----- Reading passage
Admin

Server Time

Check and change server timezone and NTP sync status from the Opterius Panel.

Last updated 1775606400

Server Mode → Settings → Server Time lets you view and manage the server's clock, timezone, and NTP synchronisation status — all without an SSH session.

What the Page Shows

  • Current time — the server's current local time, read from the Agent's /system/time endpoint.
  • Timezone — the active IANA timezone (e.g., America/New_York, Europe/London, UTC).
  • NTP sync status — whether the system clock is currently synchronised to a time server.
  • Last sync — timestamp of the most recent successful NTP sync.

Changing the Timezone

Use the Timezone dropdown to select any IANA timezone. Click Apply. The Agent executes:

timedatectl set-timezone America/New_York

The change takes effect immediately on the server. The Panel reflects the new time on the next page load.
----------
Work to do:
A – Answer these questions about the server time documentation:
(i) Which menu path leads to the Server Time page?
(ii) From which Agent endpoint is the current time read?
(iii) When does the Panel show the new time after a timezone change?
B – Reproduce everything in the server time documentation from "Server Mode →" down to "America/New_York, Europe/London, UTC).", with no changes.
C – Go on with the server time documentation from the point where it stops.
----- Data provided
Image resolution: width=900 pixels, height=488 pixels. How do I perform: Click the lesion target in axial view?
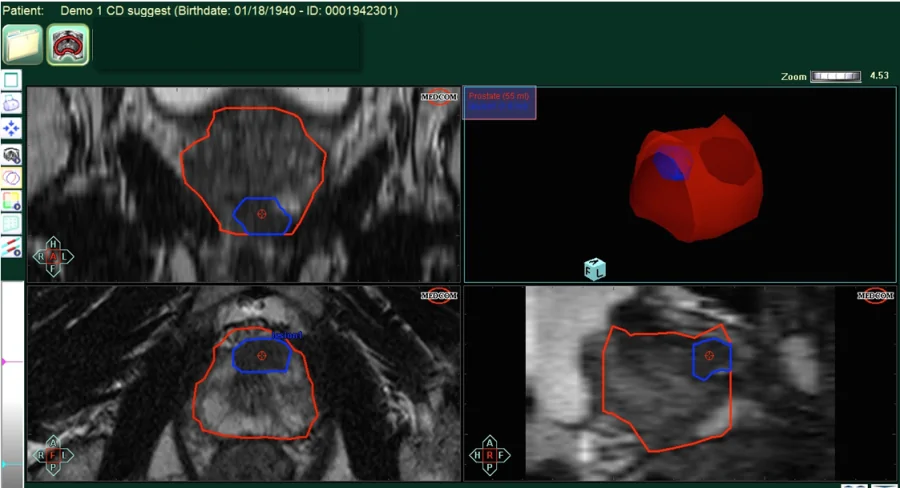pyautogui.click(x=261, y=355)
----------
Answer set:
A –
(i) Server Mode → Settings → Server Time.
(ii) The /system/time endpoint.
(iii) On the next page load.

B –
Server Mode → Settings → Server Time lets you view and manage the server's clock, timezone, and NTP synchronisation status — all without an SSH session.

What the Page Shows

  • Current time — the server's current local time, read from the Agent's /system/time endpoint.
  • Timezone — the active IANA timezone (e.g., America/New_York, Europe/London, UTC).

C –
Note: Changing the timezone does not restart any services. However, services that cache the timezone at startup (some PHP applications, cron jobs) may need a reload to reflect the change. PHP-FPM picks up timezone changes via date.timezone in php.ini — changing the OS timezone does not automatically affect PHP unless date.timezone is set to an empty string or the FPM pool is restarted.

Forcing an NTP Sync

Click Sync Now. The Agent runs:

chronyc makestep

Or, if chrony is not available:

ntpdate -u pool.ntp.org

A success or failure message is returned to the Panel immediately. If sync fails, check that the server has outbound UDP access to port 123.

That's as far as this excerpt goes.